╭─ PROVIDED RECORDS

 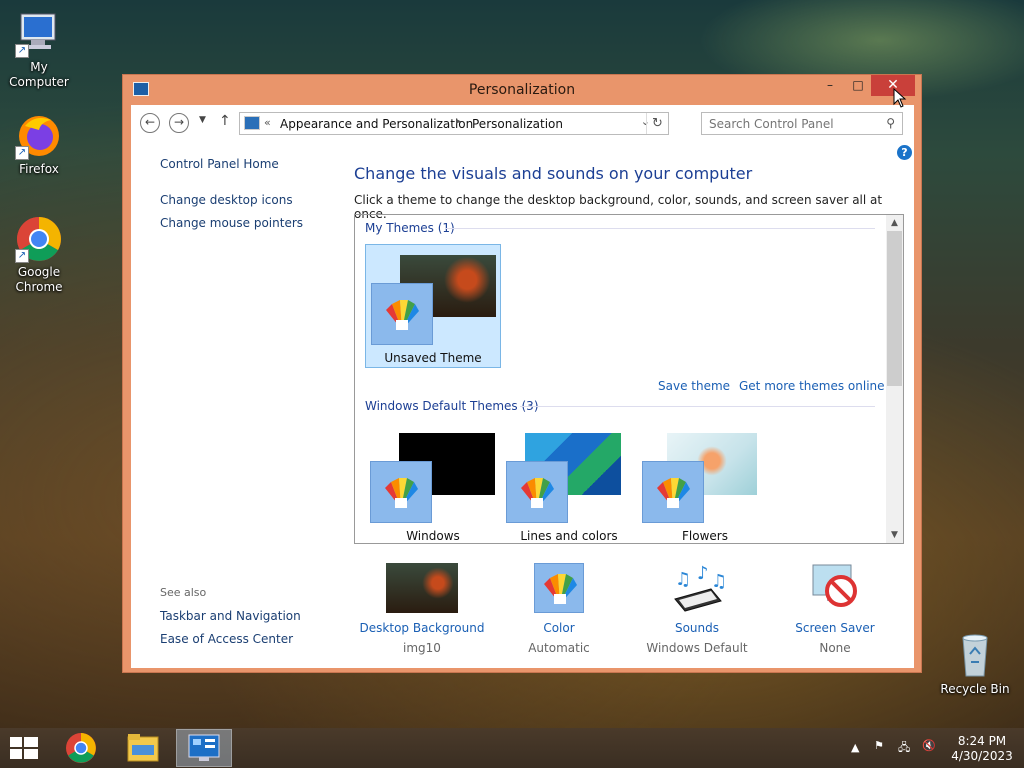 I want to click on system-clock: 8:24 PM 4/30/2023, so click(x=982, y=749).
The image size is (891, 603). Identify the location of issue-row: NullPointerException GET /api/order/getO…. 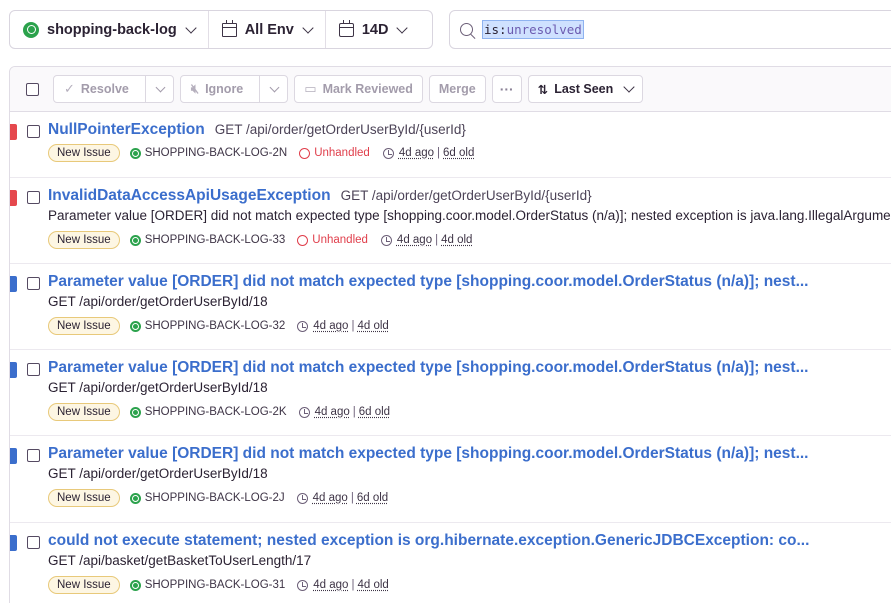
(450, 145).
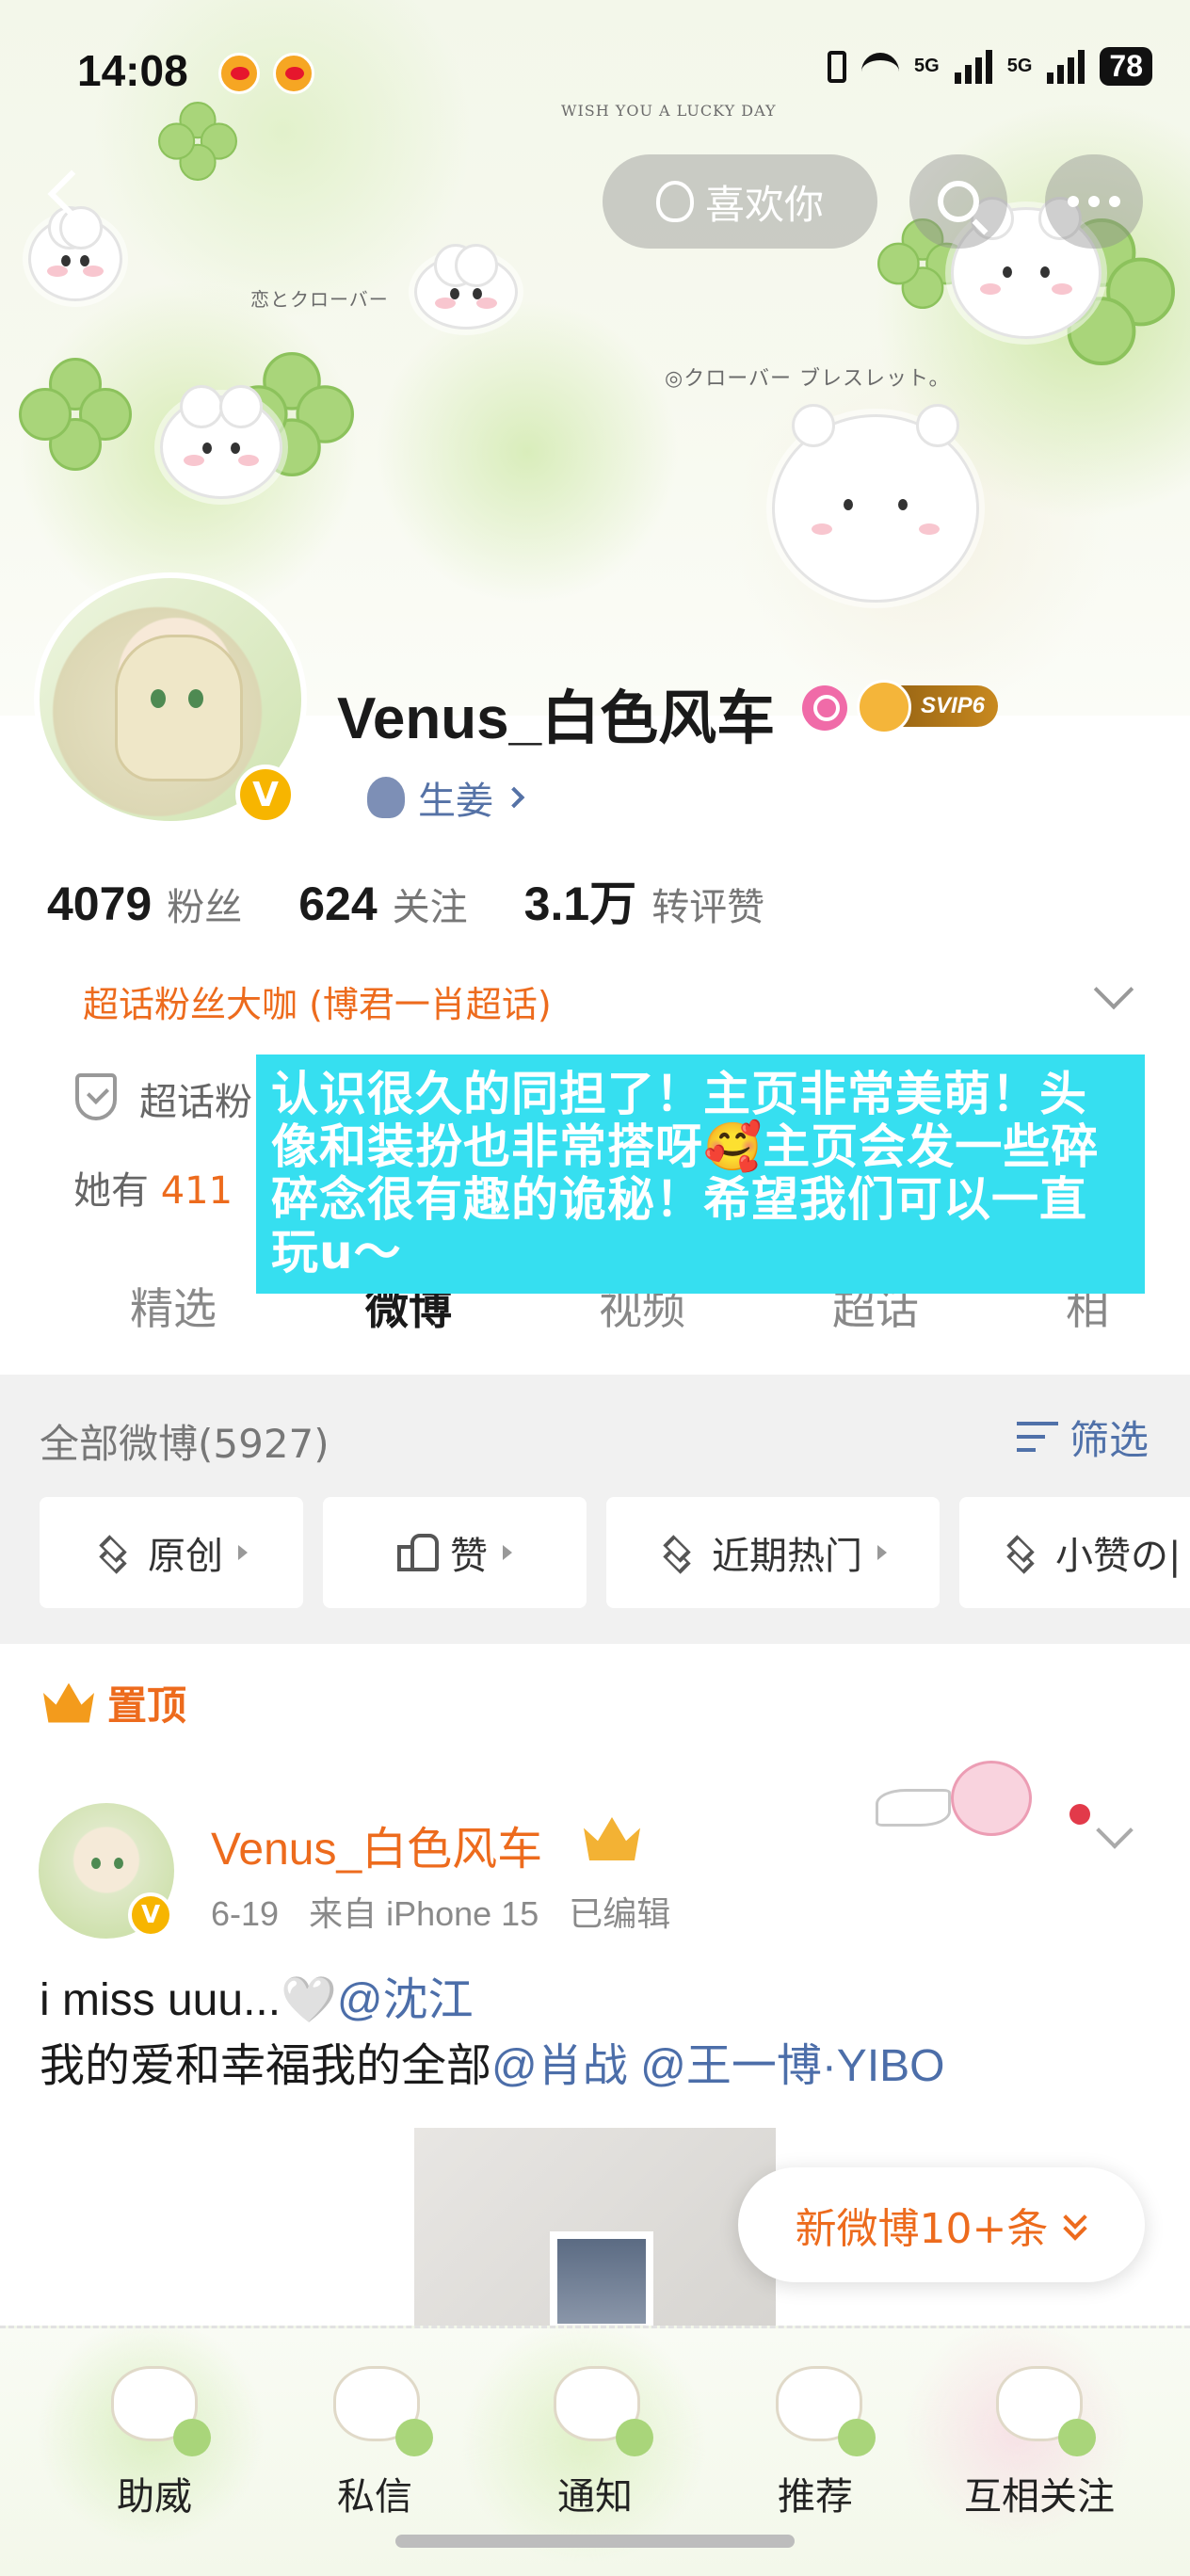 This screenshot has width=1190, height=2576. I want to click on bottom-label-cheer: 助威, so click(154, 2493).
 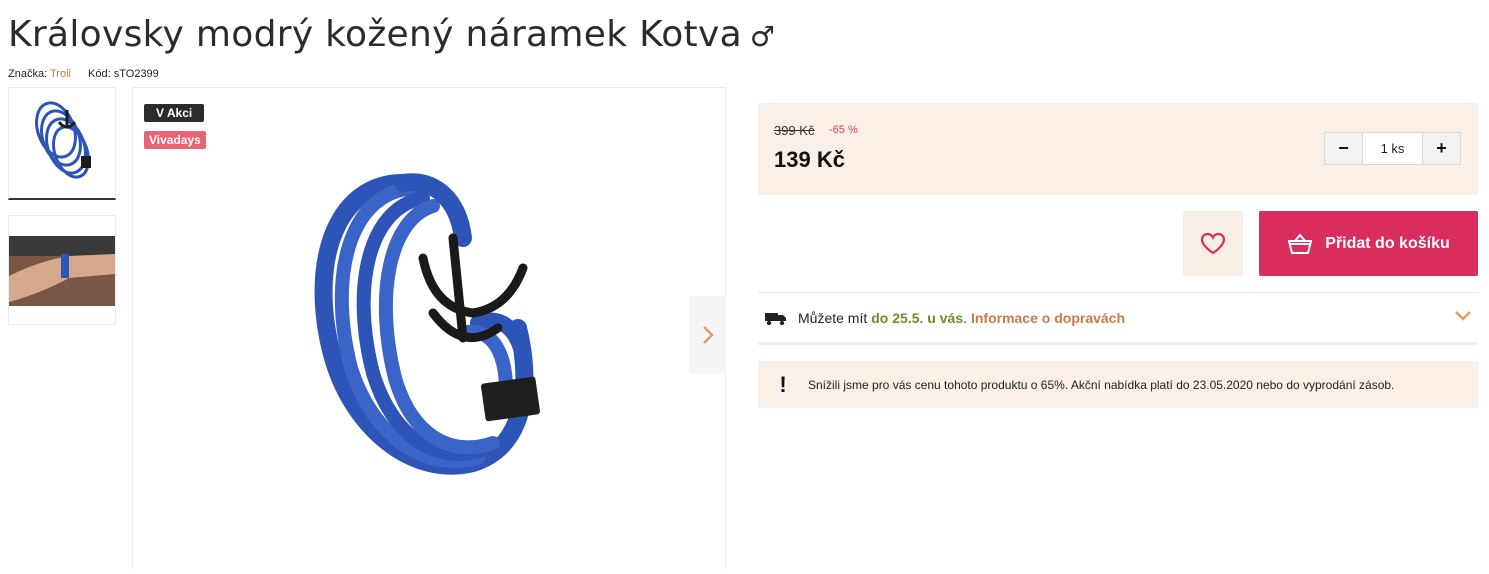 I want to click on brand-link: Troli, so click(x=60, y=74).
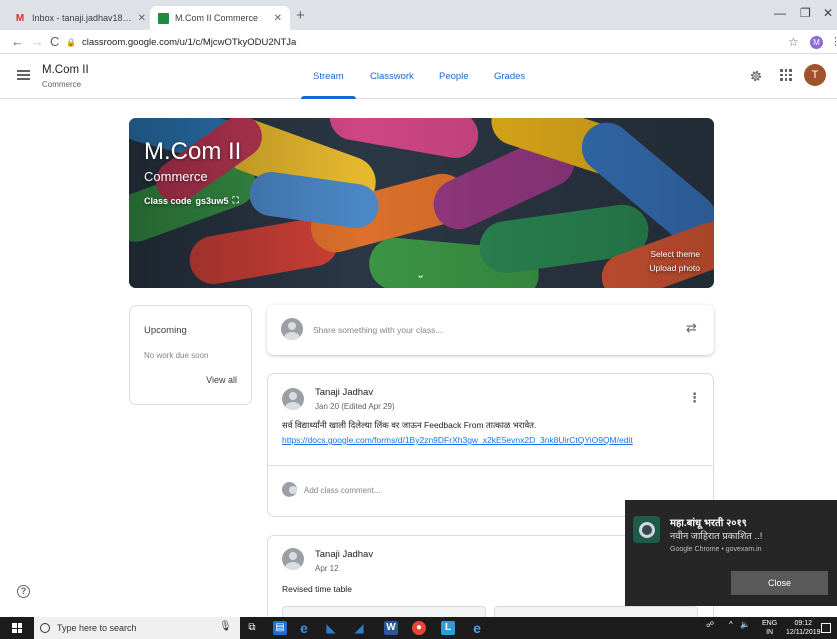 The height and width of the screenshot is (639, 837). What do you see at coordinates (166, 330) in the screenshot?
I see `upcoming-heading: Upcoming` at bounding box center [166, 330].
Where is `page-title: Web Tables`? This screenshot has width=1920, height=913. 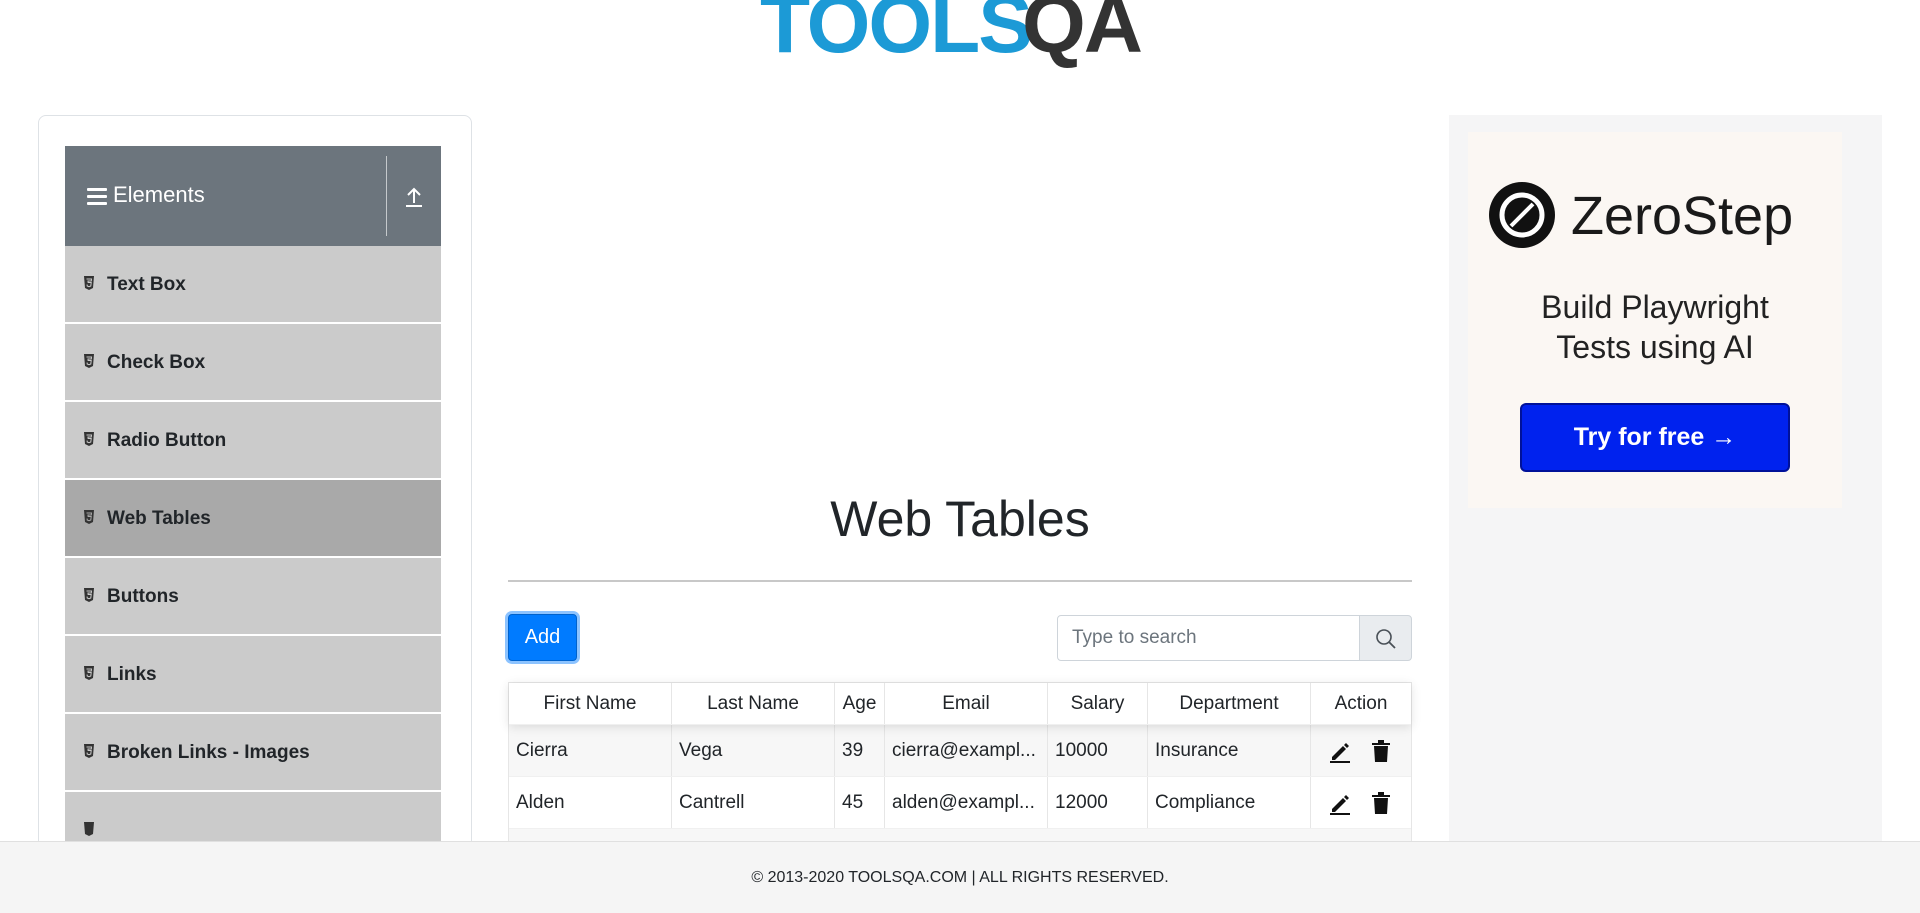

╰─

→ WORK REQUEST
Write out word for word the stretch of the records from the line containing "I want to click on brand-link: Troli, so" through the end of the records, omitting the pictures.

→ WRITTEN REPLY
  I want to click on brand-link: Troli, so click(x=60, y=74).
 The height and width of the screenshot is (639, 837). What do you see at coordinates (166, 330) in the screenshot?
I see `upcoming-heading: Upcoming` at bounding box center [166, 330].
Where is `page-title: Web Tables`? This screenshot has width=1920, height=913. 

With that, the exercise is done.